Operating System Structure Part-1

If a system is large as well as complex then it is required that it must be designed carefully so that it can function properly and can be modified easily.The most common approach to achieve this is to partition the whole system into small components rather than having a single big structure.Now there are four approaches for achieving this.In this post we take a look at the first approach for structuring the system i.e Simple Structure.

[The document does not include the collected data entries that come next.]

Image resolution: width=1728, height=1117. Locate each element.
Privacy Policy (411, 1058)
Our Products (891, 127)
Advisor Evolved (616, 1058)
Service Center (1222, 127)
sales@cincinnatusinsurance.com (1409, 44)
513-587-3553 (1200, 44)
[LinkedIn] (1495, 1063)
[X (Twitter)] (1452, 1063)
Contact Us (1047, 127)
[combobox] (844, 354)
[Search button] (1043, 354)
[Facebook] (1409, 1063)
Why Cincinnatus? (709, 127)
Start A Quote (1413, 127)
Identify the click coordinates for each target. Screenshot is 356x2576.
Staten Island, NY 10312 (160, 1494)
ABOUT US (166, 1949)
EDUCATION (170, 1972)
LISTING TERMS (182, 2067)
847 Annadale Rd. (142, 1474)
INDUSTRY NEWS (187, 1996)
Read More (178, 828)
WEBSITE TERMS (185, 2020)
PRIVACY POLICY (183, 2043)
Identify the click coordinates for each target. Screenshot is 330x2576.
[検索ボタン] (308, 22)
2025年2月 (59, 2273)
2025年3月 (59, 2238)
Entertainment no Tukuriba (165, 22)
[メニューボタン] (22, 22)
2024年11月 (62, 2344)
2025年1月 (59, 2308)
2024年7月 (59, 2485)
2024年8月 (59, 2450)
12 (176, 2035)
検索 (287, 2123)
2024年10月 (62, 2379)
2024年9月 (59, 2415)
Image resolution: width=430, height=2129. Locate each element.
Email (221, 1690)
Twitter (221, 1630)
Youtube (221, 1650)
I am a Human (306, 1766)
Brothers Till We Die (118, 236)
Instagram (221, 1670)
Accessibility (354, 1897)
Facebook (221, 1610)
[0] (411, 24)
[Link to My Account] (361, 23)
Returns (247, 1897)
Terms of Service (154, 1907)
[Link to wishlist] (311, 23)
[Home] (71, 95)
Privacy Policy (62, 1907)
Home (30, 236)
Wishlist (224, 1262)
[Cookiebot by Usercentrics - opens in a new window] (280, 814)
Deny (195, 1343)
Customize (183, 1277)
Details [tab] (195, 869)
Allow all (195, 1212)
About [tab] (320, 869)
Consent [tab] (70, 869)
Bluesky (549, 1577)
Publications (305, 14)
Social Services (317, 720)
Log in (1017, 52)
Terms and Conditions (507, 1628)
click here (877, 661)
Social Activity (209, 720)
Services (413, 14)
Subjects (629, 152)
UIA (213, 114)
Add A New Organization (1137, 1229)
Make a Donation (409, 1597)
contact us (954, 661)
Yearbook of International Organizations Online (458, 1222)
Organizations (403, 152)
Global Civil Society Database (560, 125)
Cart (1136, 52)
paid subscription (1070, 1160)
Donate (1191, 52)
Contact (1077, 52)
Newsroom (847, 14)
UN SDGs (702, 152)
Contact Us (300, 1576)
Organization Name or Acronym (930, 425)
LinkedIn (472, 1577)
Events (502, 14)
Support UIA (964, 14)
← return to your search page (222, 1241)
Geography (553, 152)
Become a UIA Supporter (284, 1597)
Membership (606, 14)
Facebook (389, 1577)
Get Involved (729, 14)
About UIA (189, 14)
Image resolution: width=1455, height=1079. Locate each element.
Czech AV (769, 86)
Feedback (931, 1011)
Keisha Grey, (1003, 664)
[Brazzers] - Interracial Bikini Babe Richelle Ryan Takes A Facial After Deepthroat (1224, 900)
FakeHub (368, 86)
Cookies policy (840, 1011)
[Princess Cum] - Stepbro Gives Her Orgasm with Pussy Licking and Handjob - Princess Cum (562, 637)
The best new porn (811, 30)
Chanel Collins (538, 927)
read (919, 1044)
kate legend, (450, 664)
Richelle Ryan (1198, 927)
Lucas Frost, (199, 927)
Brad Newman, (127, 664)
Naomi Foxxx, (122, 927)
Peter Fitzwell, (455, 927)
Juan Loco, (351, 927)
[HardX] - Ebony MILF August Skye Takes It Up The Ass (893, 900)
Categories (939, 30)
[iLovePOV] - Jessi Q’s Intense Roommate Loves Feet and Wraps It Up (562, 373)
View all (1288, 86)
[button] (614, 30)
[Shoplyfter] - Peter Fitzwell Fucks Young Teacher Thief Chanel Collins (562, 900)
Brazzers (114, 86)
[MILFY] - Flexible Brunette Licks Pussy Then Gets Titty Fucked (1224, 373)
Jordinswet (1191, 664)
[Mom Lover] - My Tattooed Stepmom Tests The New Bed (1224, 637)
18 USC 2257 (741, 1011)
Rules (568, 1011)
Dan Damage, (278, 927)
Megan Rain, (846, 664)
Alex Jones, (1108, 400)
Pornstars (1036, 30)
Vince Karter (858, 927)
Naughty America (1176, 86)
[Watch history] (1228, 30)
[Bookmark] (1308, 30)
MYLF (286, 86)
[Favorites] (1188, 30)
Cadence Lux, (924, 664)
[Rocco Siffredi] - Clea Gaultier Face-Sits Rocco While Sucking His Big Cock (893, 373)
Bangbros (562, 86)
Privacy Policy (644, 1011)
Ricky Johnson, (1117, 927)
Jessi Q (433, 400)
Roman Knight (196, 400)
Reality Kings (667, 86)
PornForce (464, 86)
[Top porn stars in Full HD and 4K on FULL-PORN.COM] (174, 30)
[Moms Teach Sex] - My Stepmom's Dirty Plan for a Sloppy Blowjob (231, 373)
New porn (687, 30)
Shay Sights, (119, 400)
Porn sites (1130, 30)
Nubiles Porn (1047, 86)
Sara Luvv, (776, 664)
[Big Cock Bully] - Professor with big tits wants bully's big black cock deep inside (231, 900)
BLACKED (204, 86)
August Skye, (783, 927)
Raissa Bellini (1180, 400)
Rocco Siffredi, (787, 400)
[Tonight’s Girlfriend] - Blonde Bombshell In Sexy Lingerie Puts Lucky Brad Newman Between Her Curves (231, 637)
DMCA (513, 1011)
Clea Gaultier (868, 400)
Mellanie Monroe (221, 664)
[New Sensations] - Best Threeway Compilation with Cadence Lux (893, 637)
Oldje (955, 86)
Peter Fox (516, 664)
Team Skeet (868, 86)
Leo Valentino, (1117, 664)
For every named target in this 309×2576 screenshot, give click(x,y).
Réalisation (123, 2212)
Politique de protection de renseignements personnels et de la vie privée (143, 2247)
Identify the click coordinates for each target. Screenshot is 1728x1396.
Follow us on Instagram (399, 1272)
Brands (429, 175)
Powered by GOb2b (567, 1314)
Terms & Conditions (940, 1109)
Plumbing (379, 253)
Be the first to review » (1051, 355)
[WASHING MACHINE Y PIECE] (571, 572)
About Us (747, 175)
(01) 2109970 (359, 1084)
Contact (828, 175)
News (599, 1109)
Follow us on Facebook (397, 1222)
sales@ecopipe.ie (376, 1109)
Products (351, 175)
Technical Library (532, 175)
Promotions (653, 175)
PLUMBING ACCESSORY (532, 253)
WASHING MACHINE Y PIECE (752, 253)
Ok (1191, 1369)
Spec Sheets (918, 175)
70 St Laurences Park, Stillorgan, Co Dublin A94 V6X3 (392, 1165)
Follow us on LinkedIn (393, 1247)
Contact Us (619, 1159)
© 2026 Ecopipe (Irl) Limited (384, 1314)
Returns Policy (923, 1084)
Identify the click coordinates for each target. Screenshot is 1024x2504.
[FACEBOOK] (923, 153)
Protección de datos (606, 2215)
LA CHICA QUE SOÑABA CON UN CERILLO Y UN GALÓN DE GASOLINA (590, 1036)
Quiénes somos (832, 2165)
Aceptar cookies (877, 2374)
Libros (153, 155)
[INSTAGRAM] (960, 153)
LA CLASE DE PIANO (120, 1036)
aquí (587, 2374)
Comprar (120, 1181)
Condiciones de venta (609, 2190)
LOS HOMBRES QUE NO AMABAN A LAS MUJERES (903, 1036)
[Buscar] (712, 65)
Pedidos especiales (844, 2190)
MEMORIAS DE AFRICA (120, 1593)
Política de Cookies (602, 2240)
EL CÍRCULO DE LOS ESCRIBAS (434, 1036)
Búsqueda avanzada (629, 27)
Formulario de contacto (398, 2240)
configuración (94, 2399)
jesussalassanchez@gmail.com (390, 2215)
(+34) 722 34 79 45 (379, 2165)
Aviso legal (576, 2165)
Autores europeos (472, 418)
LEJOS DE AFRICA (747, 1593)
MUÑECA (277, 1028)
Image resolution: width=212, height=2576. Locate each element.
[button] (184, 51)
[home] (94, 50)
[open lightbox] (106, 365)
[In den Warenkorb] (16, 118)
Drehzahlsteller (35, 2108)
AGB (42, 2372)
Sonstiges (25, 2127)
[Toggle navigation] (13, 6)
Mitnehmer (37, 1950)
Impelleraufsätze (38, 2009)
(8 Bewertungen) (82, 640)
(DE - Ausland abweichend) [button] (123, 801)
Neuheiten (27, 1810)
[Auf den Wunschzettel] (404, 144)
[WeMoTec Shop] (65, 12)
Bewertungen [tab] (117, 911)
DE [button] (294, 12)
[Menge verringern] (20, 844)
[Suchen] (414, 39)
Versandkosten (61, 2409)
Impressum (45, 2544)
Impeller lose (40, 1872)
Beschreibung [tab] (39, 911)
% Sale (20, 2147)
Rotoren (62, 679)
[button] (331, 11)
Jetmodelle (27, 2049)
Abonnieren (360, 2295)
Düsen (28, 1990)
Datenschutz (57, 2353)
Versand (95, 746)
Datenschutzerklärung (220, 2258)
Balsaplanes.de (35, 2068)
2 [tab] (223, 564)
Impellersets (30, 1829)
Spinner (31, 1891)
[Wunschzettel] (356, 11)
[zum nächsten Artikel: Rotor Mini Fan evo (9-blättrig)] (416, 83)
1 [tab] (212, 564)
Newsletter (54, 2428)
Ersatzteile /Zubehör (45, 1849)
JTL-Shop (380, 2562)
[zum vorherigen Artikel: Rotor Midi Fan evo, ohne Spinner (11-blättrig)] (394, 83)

Simple Structure:As all we know that every commercial system do not have well defined structure,the main reason behind this is,initially when these system are developed they developed as a simple,small,having limited functionality and then with time they started to grew up beyond their scope.The most common example of such type of a commercial system is MS-DOS.Initially when it was written the designers of DOS have no idea that this operating system became so popular in future.The main aim of designing this MS-DOS is to provide each and every functionality in a very limited space.So,in achieving this it was not divided into modules carefully.

In MS-DOS,the interfaces and level of functionality are not well separated.The major drawback of this thing is that application programs are able to access the basic I/O routines that means they can directly read or write to the basic display and disk drives.Due to this problem,the MS-DOS is very much vulnerable to the malicious programs,causing entire system crashes on the failing of user program.The other major problem with MS-DOS is that it is limited to hardware of its era because at that time the Intel 8088 for which it was written provides no dual mode and no hardware protection.Hence,in short we can say that their exists a lot of problem with this simple structure.